I asked Gemini to generate me an image that befits this article; prompt used was the title of the article.

Getting started with Architecture for AI apps: A Founder’s guide

Were Samson Bruno
6 min readMar 15, 2024

--

This is a personal reflection of my journey, tools I have come to become familiar with and gradually refined as I kept on venturing deeper into the rabbit hole of AI architecture

Introduction

I assume that you already possess a keen interest in Artificial intelligence and you are now excited and want to build your own AI app. It could be a ChatGPT wrapper or something entirely unique that has never been applied in any industry before. This journey you desire to walk I have walked and will take you where I have been.

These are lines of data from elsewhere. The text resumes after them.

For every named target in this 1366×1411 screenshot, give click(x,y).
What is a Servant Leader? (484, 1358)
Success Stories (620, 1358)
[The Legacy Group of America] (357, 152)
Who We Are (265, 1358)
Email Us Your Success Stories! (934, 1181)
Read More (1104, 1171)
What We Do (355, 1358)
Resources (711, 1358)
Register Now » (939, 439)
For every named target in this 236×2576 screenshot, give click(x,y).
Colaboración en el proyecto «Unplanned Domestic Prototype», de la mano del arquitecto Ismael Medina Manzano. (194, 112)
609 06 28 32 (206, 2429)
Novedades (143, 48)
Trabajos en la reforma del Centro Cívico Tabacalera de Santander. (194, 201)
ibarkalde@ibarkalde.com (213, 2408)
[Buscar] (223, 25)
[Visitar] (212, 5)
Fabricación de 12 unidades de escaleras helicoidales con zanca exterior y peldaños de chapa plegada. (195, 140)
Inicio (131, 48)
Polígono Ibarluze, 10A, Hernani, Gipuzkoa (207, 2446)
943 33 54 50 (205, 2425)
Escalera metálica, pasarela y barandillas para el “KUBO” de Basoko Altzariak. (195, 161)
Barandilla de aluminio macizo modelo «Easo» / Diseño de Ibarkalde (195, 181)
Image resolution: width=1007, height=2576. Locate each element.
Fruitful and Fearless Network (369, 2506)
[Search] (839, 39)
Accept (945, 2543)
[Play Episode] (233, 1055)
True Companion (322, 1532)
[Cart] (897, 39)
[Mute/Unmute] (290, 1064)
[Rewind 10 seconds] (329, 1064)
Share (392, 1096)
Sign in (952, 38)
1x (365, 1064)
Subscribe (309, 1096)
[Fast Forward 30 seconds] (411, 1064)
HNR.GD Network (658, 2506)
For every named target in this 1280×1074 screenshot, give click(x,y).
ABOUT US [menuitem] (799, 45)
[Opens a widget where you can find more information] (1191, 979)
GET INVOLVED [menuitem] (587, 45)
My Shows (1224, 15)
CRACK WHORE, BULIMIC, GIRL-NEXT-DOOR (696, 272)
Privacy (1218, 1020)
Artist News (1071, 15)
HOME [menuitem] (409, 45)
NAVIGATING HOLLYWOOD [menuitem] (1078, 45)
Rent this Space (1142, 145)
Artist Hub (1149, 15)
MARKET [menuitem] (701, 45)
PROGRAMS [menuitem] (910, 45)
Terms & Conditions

For reference purposes I will use the initial architecture of our solution Intelli. Our team is made up of four individuals — each with a prefix appended to the Role CTO, which means everyone’s opinion influences the technical decisions we make. When we envisioned Intelli(fondly referred to as Elli) we saw it this way; We broke it down into movable parts that would come together to form the sweet spot of Data and Intelligence that would solve our customer’s problems in the easiest and most cost-effective way

OSI Model Diagram

The OSI Model (from Top to Bottom) of Intelli Tech Architecture

Bare in mind that the decisions for the various platform choices were made based off of cost, performance, ease of use, our team’s acquaintance with them and community built around it, for example we had Azure credits worth $1,000 and we had google credits worth $200; It only made financial sense that we rely on Azure although we acknowledge it was not the most friendly cloud platform available.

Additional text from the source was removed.